**What is required**
Among the entries below, one stretch runs from the line that contains "You are a GUI" through the line that contains "You are a computer-use". Repeat that stretch exactly, ends included, and only that.

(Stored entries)
________________________

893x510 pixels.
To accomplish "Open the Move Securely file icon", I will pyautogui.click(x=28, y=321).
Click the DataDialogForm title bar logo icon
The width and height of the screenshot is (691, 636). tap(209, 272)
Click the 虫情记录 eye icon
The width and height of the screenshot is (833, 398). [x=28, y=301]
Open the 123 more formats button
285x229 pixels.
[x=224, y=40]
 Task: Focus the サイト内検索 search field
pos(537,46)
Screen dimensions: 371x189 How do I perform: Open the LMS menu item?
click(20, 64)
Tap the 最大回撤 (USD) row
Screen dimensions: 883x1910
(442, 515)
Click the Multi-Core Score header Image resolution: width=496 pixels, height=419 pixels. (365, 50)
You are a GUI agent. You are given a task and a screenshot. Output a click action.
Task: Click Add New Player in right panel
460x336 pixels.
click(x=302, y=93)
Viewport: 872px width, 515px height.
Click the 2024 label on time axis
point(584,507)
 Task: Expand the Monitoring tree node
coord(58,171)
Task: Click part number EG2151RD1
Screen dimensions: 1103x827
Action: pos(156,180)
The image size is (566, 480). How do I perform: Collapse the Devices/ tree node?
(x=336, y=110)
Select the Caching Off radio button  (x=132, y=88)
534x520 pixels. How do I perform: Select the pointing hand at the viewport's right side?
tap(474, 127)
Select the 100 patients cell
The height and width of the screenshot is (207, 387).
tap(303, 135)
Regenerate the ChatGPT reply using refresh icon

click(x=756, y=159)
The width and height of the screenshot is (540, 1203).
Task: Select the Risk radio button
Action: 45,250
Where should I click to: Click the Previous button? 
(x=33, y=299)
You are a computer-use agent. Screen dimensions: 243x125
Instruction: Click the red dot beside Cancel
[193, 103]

________________________

**Output of the task**
You are a GUI agent. You are given a task and a screenshot. Output a click action.
Task: Click Add New Player in right panel
460x336 pixels.
click(x=302, y=93)
Viewport: 872px width, 515px height.
Click the 2024 label on time axis
point(584,507)
 Task: Expand the Monitoring tree node
coord(58,171)
Task: Click part number EG2151RD1
Screen dimensions: 1103x827
Action: pos(156,180)
The image size is (566, 480). How do I perform: Collapse the Devices/ tree node?
(x=336, y=110)
Select the Caching Off radio button  (x=132, y=88)
534x520 pixels. How do I perform: Select the pointing hand at the viewport's right side?
tap(474, 127)
Select the 100 patients cell
The height and width of the screenshot is (207, 387).
tap(303, 135)
Regenerate the ChatGPT reply using refresh icon

click(x=756, y=159)
The width and height of the screenshot is (540, 1203).
Task: Select the Risk radio button
Action: 45,250
Where should I click to: Click the Previous button? 
(x=33, y=299)
You are a computer-use agent. Screen dimensions: 243x125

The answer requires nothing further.